The slowly narrowing range seen in the Handysize Index since late 2016 has expanded at the upper end to late-2016 highs. Seeing the index knocking on the 600 level’s door at 596, our upside target is now around the 635-650 range. As usual we’re watching the rather large space between that target and the overall average in the 500 region, seen since late 2016.

There’s plenty room for a re-tracement and/or pullback in that space. What we’d like to see, as we keep repeating, is some form of consolidation – targeted a little higher now at the 520 – 540 area.

The RSI at 85.15 is threatening to break into the 90s, which was late 2016’s chart peak. The MACD is now well over on the bullish side, the start of which we commented on back in Week 35. Consolidation please handies, we’re begging you.



The Supramax Index up-surge thumbed its nose at our last target area of 1000 – 1050 with ease and closed the week at 1061. As with the Handysize index, this leaves a sizable range in which to re-trace.

Consolidation is something we don’t see enough of, and again a cycle of foundation-building would definitely be welcome. Even with the heights reached in Week 38, the 850 – 880 area remains our hope for
such a base.

The RSI at 85.29 is now around the peakish level seen at the end of 2016. The MACD again shows bullish, but at this stage is in lagging mode – this chicken shouldn’t be counted.



The Panamax Index is doing things that we wish would carry over to the other indices. The down-step seen in Week 38 may run true-to-form and form a base for the next step up. As mentioned in our Week 37 comments, we were hoping for support above 1200, and we may well see it in the 1250 zone.

The RSI has pulled back a little from possible peakiness at 69.9, down from the previous week’s 74.38. The MACD could be seen as building consolidation too as it continues on the bullish side, just ahead of its signal line.

The Panamaxes appear as turtles compared to the hares in the other Baltic indices, but as shipping goes is this index building some (gasp…!) confidence?



The Capes, the Capes; the streakers of the Baltic Dry Index? The interesting thing we’ve seen in the last few weeks though, is
the chart motion similar to the Panamax index. Even as the Cape index surges upwards, there have been a couple of consolidating
rests as seen on the candlestick chart.
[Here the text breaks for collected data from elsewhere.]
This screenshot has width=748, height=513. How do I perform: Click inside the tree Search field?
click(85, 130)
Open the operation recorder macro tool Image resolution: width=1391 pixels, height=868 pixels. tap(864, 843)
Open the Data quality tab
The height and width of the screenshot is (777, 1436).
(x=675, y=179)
But, keep thy jaundiced eyes sharp; it’s the Cape Index. At last week’s close of 3147, the idea of an upside target over 3500 might be within the realm of possibility – dare we push 4000?

However, our RSI at 75.01 hasn’t been this high for the last year or more – a caution sign. The MACD is in lagging territory, and similar to some other indices, it shouldn’t be relied on at this point. Should the Cape index follow the example of its Panamax cousins and take some firm consolidating steps, a peak and pull-back might be avoided. Maybe…just maybe…. there is some structural recovery in dry bulk after all – then again, the bulk carrier order book just hit 110 newbuilds since July. Did I just say that out loud?